Since its first production in September 2007, the Armory has organized and commissioned immersive performances, installations, and cross-disciplinary collaborations in its vast Drill Hall that defy traditional categorization and challenge artists to push the boundaries of their practice. In its historic period rooms, the Armory presents small-scale performances and programs, including its acclaimed Recital Series, which showcases musical talent from across the globe within the intimate salon setting of the Board of Officers Room; and the new Artists Studio series in the newly restored Veterans Room, which features innovative artists and artistic pairings that harken back to the imaginative collaboration and improvisation of the original group of designers who conceived the space. The Armory also offers robust arts education programs at no cost to underserved New York City public school students, engaging them with the institution’s artistic programming and the building’s history and architecture.

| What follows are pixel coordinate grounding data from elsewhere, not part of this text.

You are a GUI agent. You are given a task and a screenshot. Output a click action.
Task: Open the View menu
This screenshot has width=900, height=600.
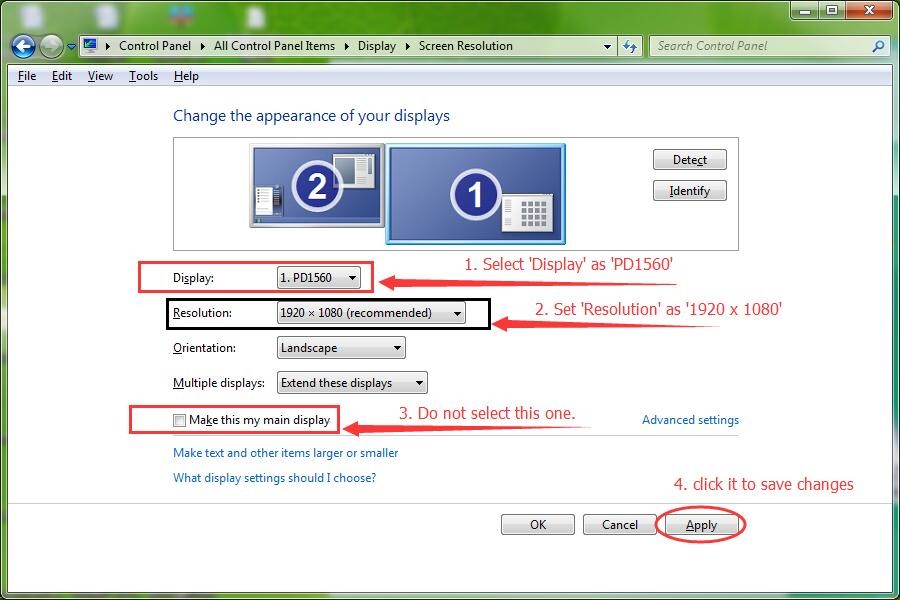[99, 75]
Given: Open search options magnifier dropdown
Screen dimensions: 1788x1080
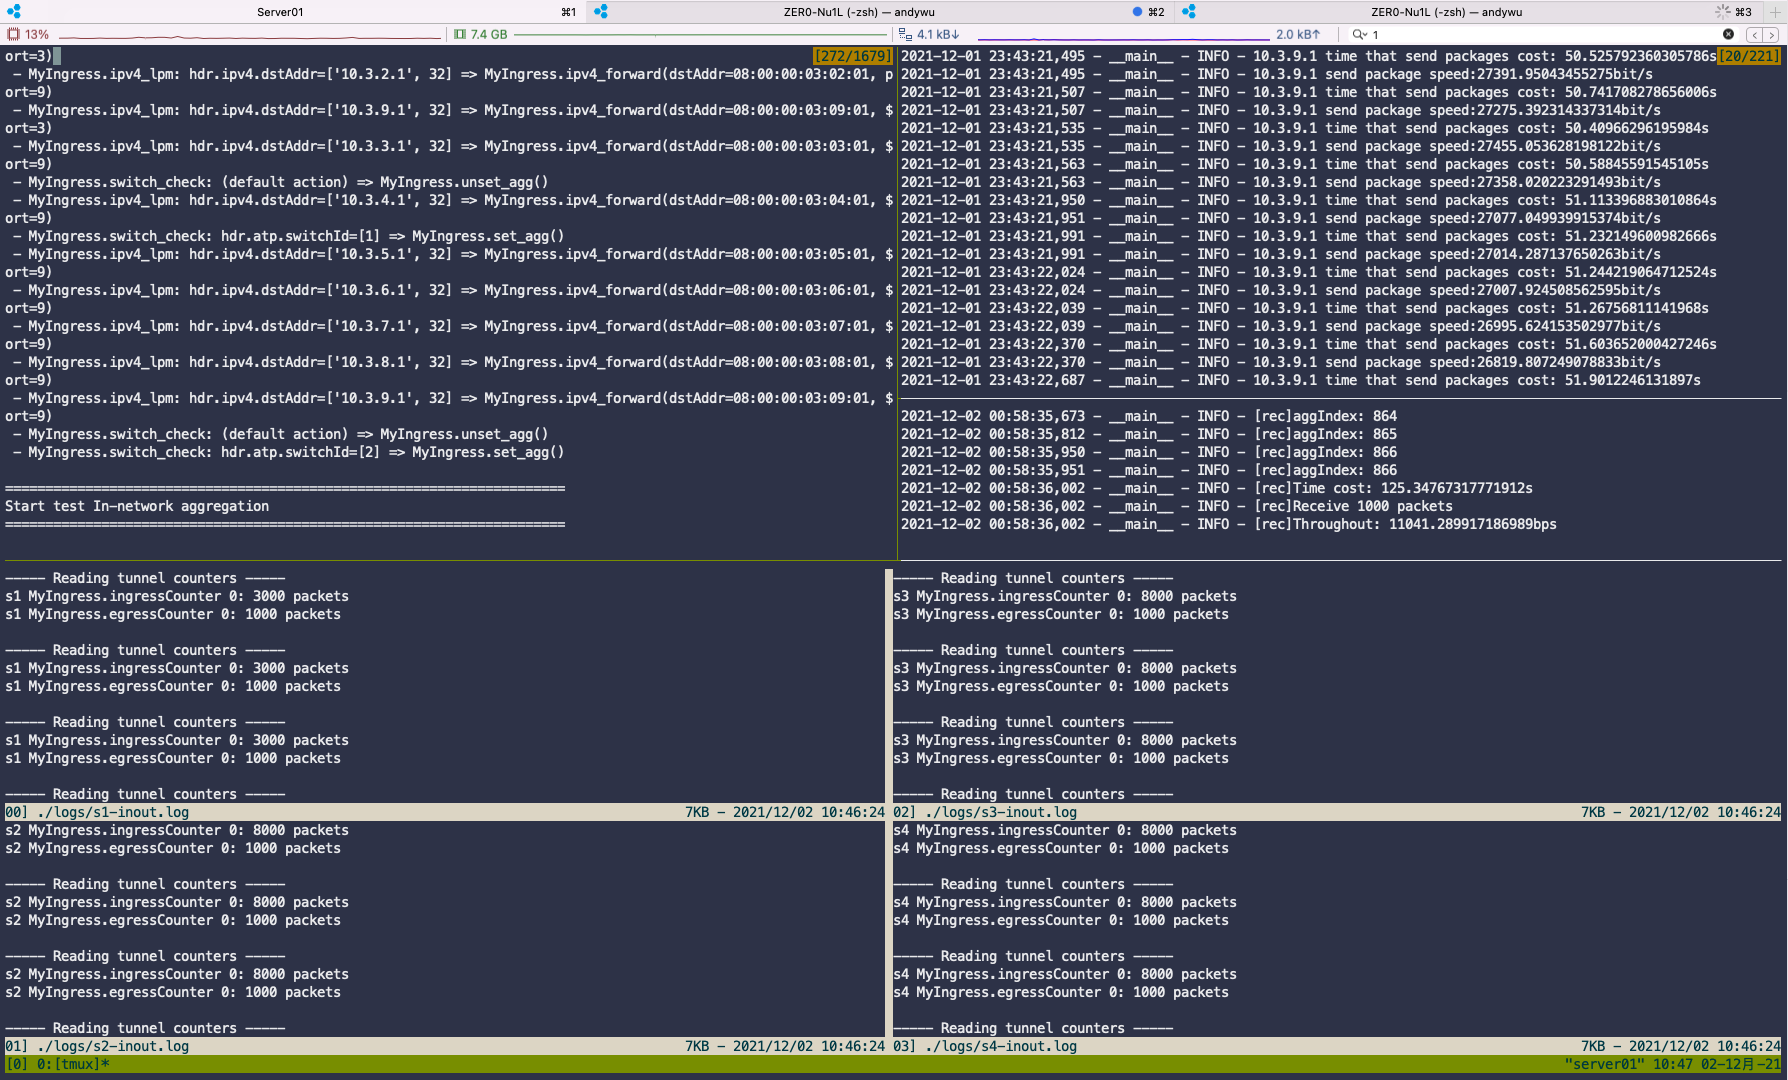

Programmatic highlights from the Armory include The Let Go, a site-specific immersive dance celebration by Nick Cave; a Lenape Pow Wow and Standing Ground Symposium, the first congregation of Lenape Leaders on Manhattan Island since the 1700s; an immersive Macbeth set in a Scottish heath and henge by Rob Ashford and Kenneth Branagh; Ernesto Neto’s anthropodino, a large-scale, interactive sculpture and labyrinth comprising a 120 by 180-foot canopy extended across the Drill Hall and 60-foot aromatic fabric stalactites; Bernd Alois Zimmermann’s harrowing Die Soldaten, in which the audience moved “through the music”; the event of a thread, a site-specific installation by Ann Hamilton; the final performances of the Merce Cunningham Dance Company across three separate stages; WS by Paul McCarthy, a monumental installation of fantasy, excess, and dystopia; a profound and radically inclusive staging of Bach’s St. Matthew Passion staged by Peter Sellars and performed by Sir Simon Rattle and the Berliner Philharmoniker; FLEXN, an Armory-commissioned presentation of the Brooklyn-born street dance Flex, created by Reggie “Regg Roc” Gray and Director Peter Sellars; Louis Andriessen’s De Materie in a highly imaginative staging by director Heiner Goebbels that included floating zeppelins and a flock of 100 sheep; Circle Map, two evenings of immersive spatial works by internationally acclaimed composer Kaija Saariaho performed by the New York Philharmonic with mise-en-espace by Armory Artistic Director Pierre Audi; Taryn Simon’s An Occupation of Loss, a monumental work with 30 professional mourners from around the world that blended sculpture, sound, architecture, and performance in an exploration of the boundaries of grief between living and dead, past and present, performer and viewer; Julian Rosefeldt’s Manifesto, a multi-channel cinematic installation featuring Cate Blanchett; eight-time Drama Desk-nominated play The Hairy Ape, directed by Richard Jones and starring Bobby Cannavale; Hansel & Gretel, a new commission by Jacques Herzog, Pierre de Meuron, and Ai Weiwei that transformed and activated the Drill Hall to explore the meaning of publicly shared space in the era of surveillance; Simon Stone’s heralded production of Yerma starring Billie Piper in her North American debut; and Sam Mendes’ critically acclaimed production of The Lehman Trilogy, starring Adam Godley, Ben Miles, and Simon Russell Beale.

Concurrent with its artistic program, the Armory has undertaken an ongoing $215-million revitalization of its historic building, designed by architects Herzog & de Meuron.